Problem statement:
Put the lines below into a Markdown table with the columns Row and Line, from the line containing "by absence of" through the end of the entries, with a row number for each line. Skip blank lines and leave the pictures out.

[Item-finding entries]
════════════════════

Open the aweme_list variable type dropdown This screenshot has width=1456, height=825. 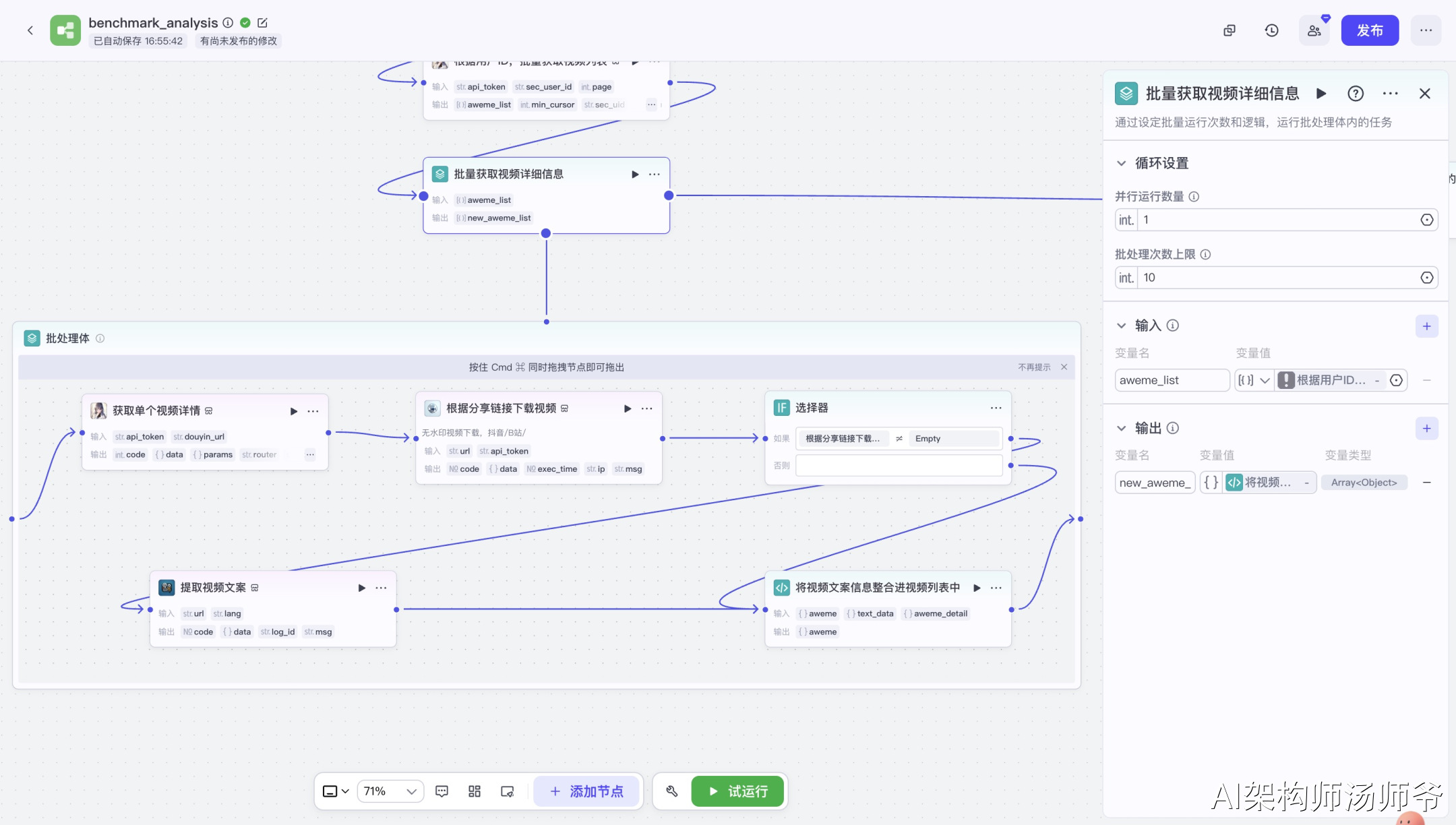click(1253, 380)
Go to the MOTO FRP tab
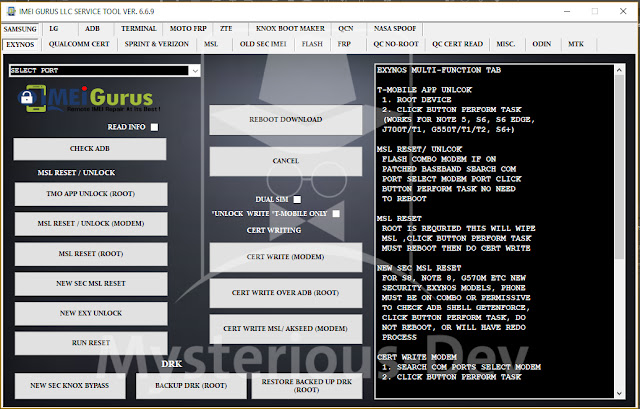Image resolution: width=640 pixels, height=409 pixels. coord(190,29)
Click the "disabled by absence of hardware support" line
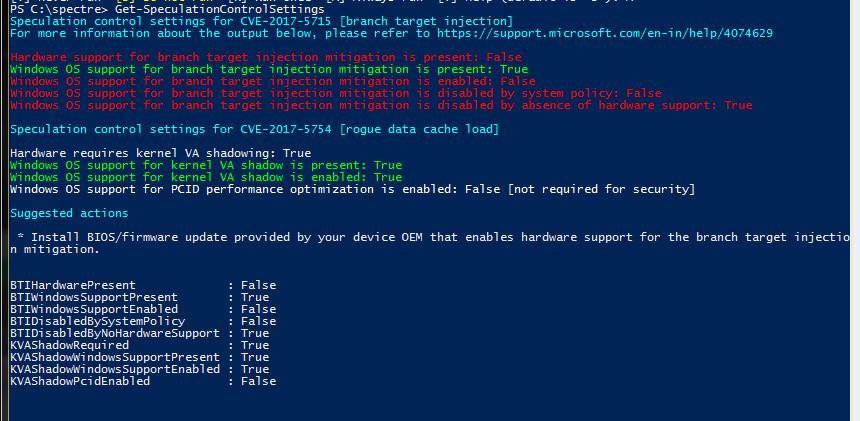The width and height of the screenshot is (860, 421). point(381,105)
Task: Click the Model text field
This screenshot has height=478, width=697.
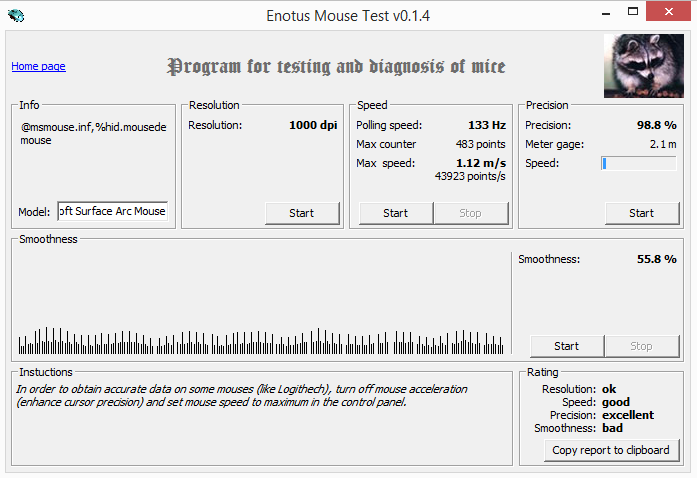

════════════════════

Output for this exercise:
| Row | Line |
|---|---|
| 1 | Click the "disabled by absence of hardware support" line |
| 2 | The width and height of the screenshot is (860, 421). point(381,105) |
| 3 | Task: Click the Model text field |
| 4 | This screenshot has height=478, width=697. |